Your output must consist of the records printed verbatim, with the pictures excluded.

---------------

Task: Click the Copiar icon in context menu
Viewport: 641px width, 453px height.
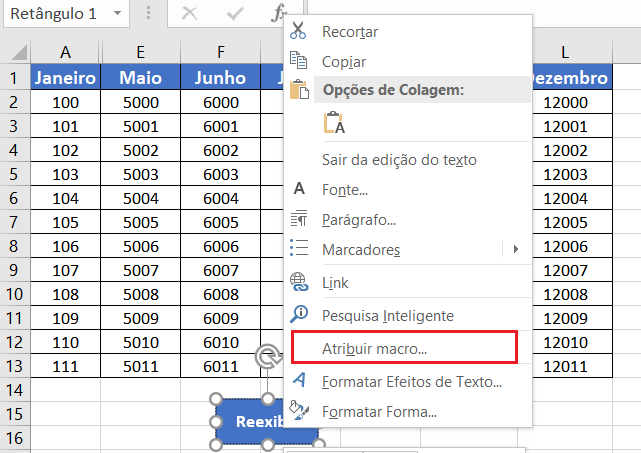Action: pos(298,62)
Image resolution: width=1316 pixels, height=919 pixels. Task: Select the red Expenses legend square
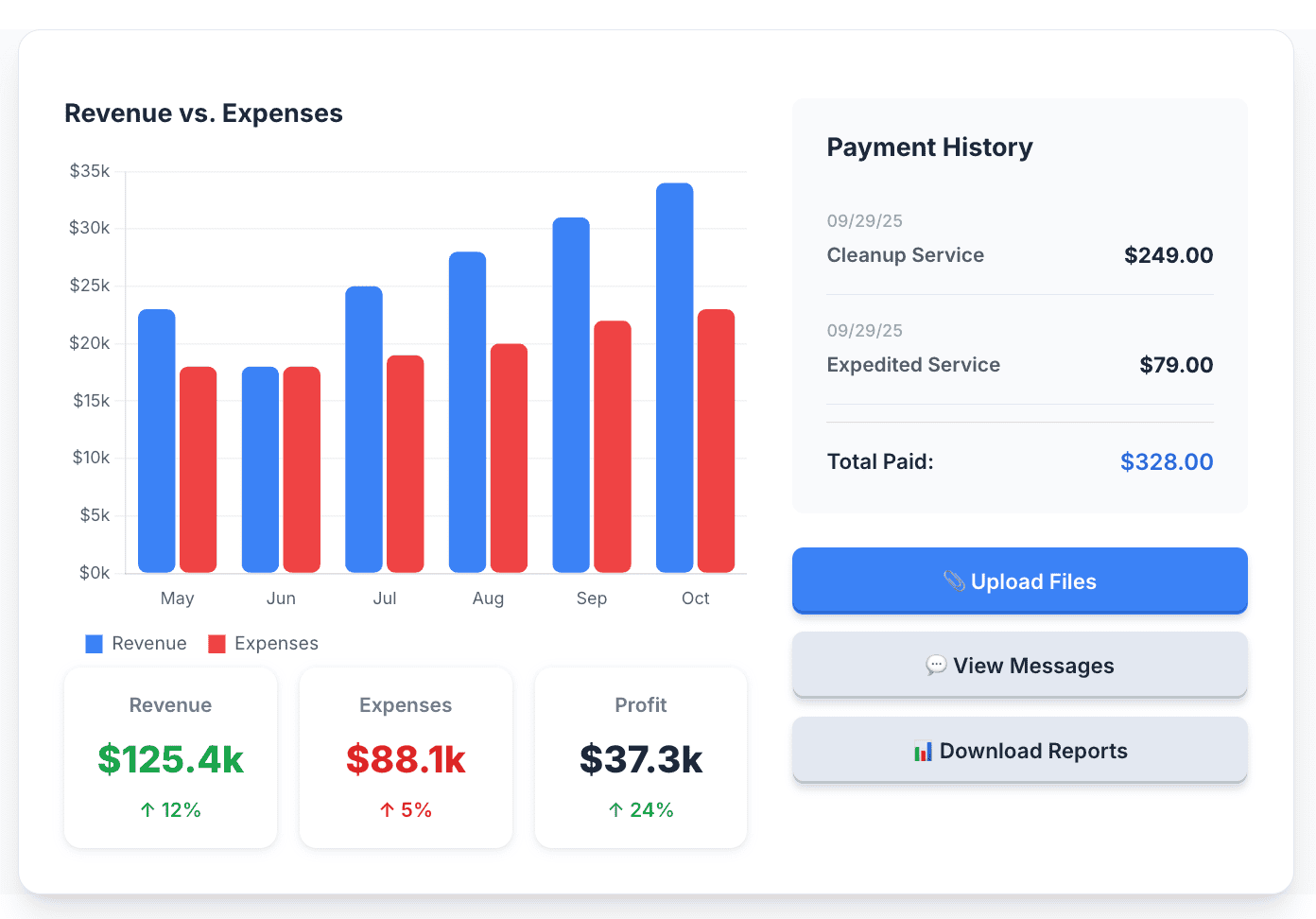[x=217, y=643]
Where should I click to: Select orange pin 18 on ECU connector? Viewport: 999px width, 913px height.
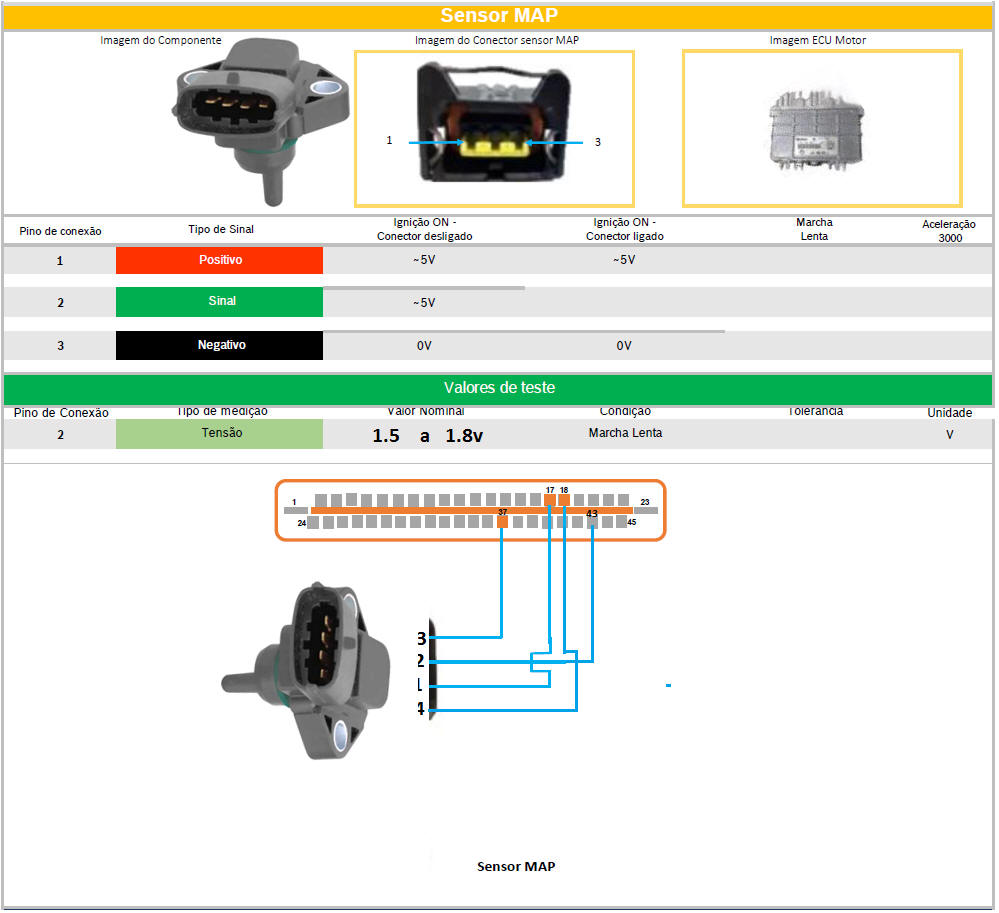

---------------

# SOLUTION FOR THIS PROBLEM
Task: Click the Copiar icon in context menu
Viewport: 641px width, 453px height.
Action: pos(298,62)
Image resolution: width=1316 pixels, height=919 pixels. Task: Select the red Expenses legend square
[x=217, y=643]
Where should I click to: Select orange pin 18 on ECU connector? Viewport: 999px width, 913px height.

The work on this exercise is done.